2nd IFS SeminarTitle: Analog of many-body Berry-Esseen theorem for critical systems
Speaker: Karen Hovhannisyan, ICTP (Trieste)
Date: Thu 18 February 2021
Time: 9 AM PST / 5 PM GMT / 6 PM CET / 9 PM Yerevan
Abstract: Energetic spectra of many-body systems are impenetrably complex, and very little can be said about them in general. Nonetheless, certain general statements can be made about probability distributions of many-body systems' energies. Most notably, the many-body Berry–Esseen theorem establishes that the energy distribution of a locally interacting quantum lattice Hamiltonian becomes Gaussian in the thermodynamic limit as long as the correlation length is finite. In this talk, I will present a result similar to the Berry–Esseen theorem that extends to lattices with diverging correlation lengths. More specifically, I will show that the energy distribution of a translation-invariant lattice at a finite-temperature phase transition point tends to a Gaussian as long as its specific heat diverges logarithmically in the thermodynamic limit.

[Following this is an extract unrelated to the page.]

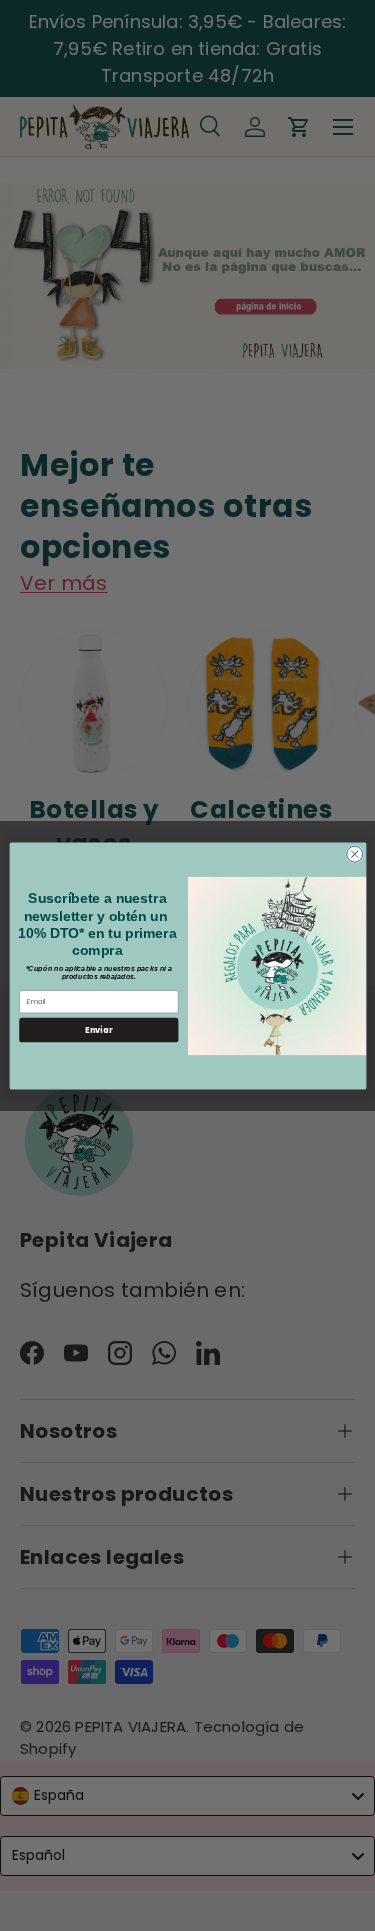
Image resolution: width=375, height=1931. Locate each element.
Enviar (98, 1028)
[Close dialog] (354, 854)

When the specific heat diverges polynomially, the energy distribution is still unimodal, with exponentially decaying tails, but Gaussianity is no longer guaranteed.
1st IFS SeminarTitle: Global hyperbolicity and factorization in cosmological models
Abstract: The subject of the talk is the geometry and topology of cosmological spacetimes and vector bundles thereon, which are used to model physical fields propagating in the universe. Global hyperbolicty and factorization properties of the spacetime and the vector bundle that are usually independently assumed to hold, are now derived from a minimal set of assumptions based on the recent progress in differential geometry and topology.